Plus de corruption que prévu
Les chercheurs se sont en revanche dit surpris par les 18% d’entreprises annonçant des cas de corruption (14% en moyenne mondiale). Explication possible, selon les chercheurs: la trop grande proximité entre acheteurs et vendeurs.
Le délit le plus fréquent, en Suisse comme dans le monde, reste cependant l’escroquerie, qui représente 60% de tous les cas.

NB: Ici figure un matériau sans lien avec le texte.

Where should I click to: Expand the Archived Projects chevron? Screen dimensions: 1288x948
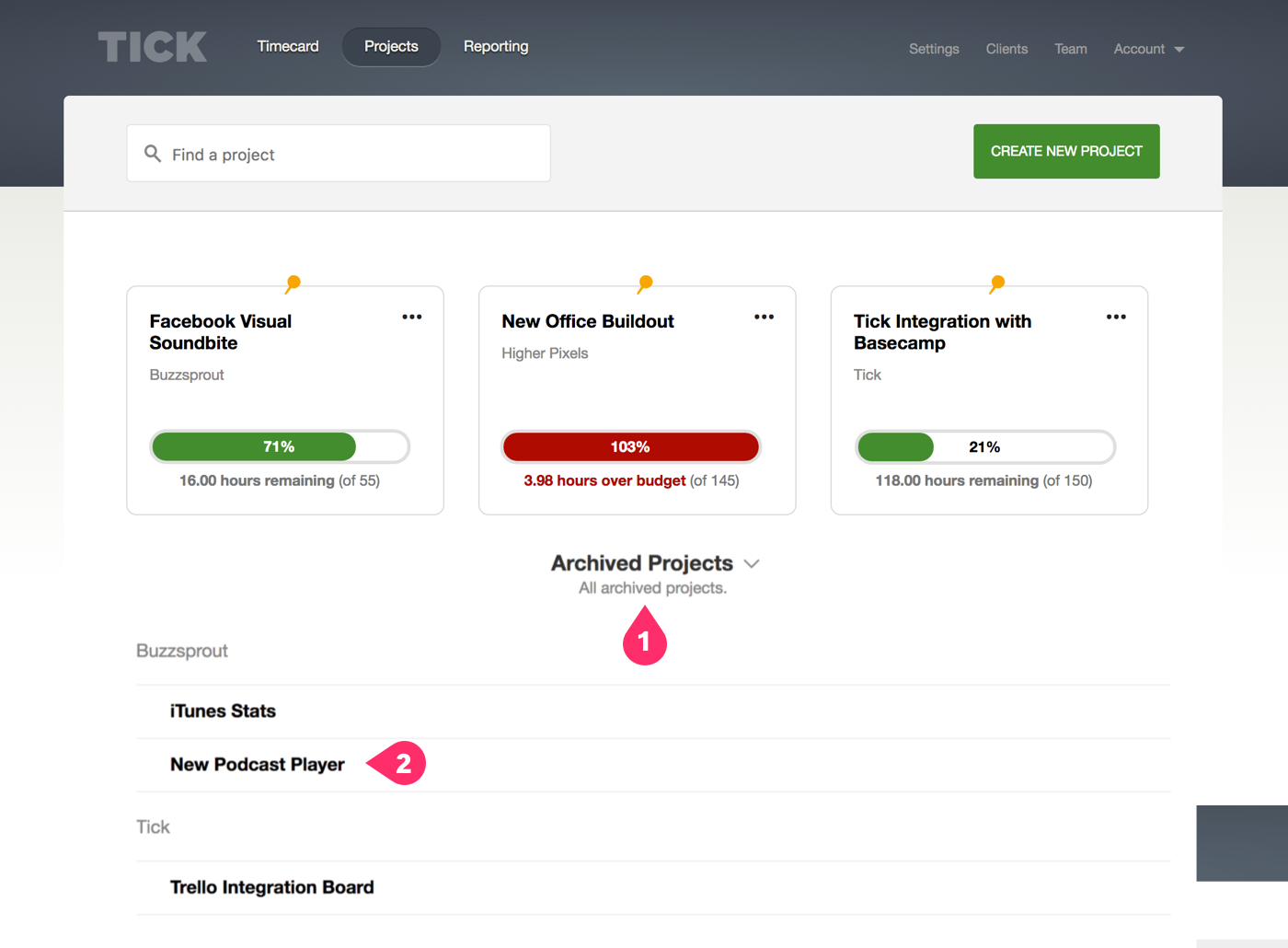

La cybercriminalité arrive en deuxième position avec 20% des cas.
Le piratage et les falsifications sont responsables de 13% des fraudes, les falsifications de bilan de 10%, et l’espionnage industriel intervient dans 8% des affaires annoncées.
Des coûts énormes
Le coût des malversations pèse lourdement sur les budgets des entreprises, quand il est chiffrable, soit dans deux tiers des cas seulement.
PwC a calculé qu’une escroquerie coûtait en moyenne 1,4 million de dollars à l’entreprise qui en est victime, tandis qu’un cas de corruption est estimé en moyenne à 3,8 millions de dollars.
La plupart des sociétés ne recouvrent jamais leurs biens. 9% d’entre elles seulement ont indiqué avoir pu récupérer quelque 80% du dommage.
Importance de l’effet préventif
«Malheureusement, découragés par une démarche longue à l’issue incertaine, les lésés renoncent souvent à lancer des poursuites judicaires. L’effet préventif est nul. Au contraire, les auteurs des délits peuvent même se sentir encouragés», déplore Gianfranco Mautone.
De plus, la criminalité économique a des effets «collatéraux» et influe négativement sur la motivation des employés et sur la réputation de l’entreprise.
Les indications étant fournies par les entreprises elles-mêmes, les deux chercheurs sont convaincus qu’une zone d’ombre cache des pans de criminalité économique. Mais ils estiment qu’il est impossible d’estimer son importance.
swissinfo, Ariane Gigon Bormann, Zurich
– 37% des entreprises du monde entier et 24% des sociétés suisses se disent touchées par la criminalité économique.
– La premier délit en importance est l’escroquerie (60% des cas). Puis viennent, en Suisse, la cybercriminalité (20%), la corruption (18%), le blanchiment d’argent (15%), le piratage et les copies (13%), les falsifications de bilan (10%) et l’espionnage économique (8%).
– Les services financiers sont le secteur le plus visé. Ces deux dernières années, une banque sur six a annoncé un cas de blanchiment d’argent.
– Les délits ont des conséquences financières graves pour les entreprises: un cas coûte en moyenne 2,2 millions de dollars à une entreprise.
– L’étude se base sur 3623 interviews dans 50 pays. En Suisse, 89 sociétés ont répondu.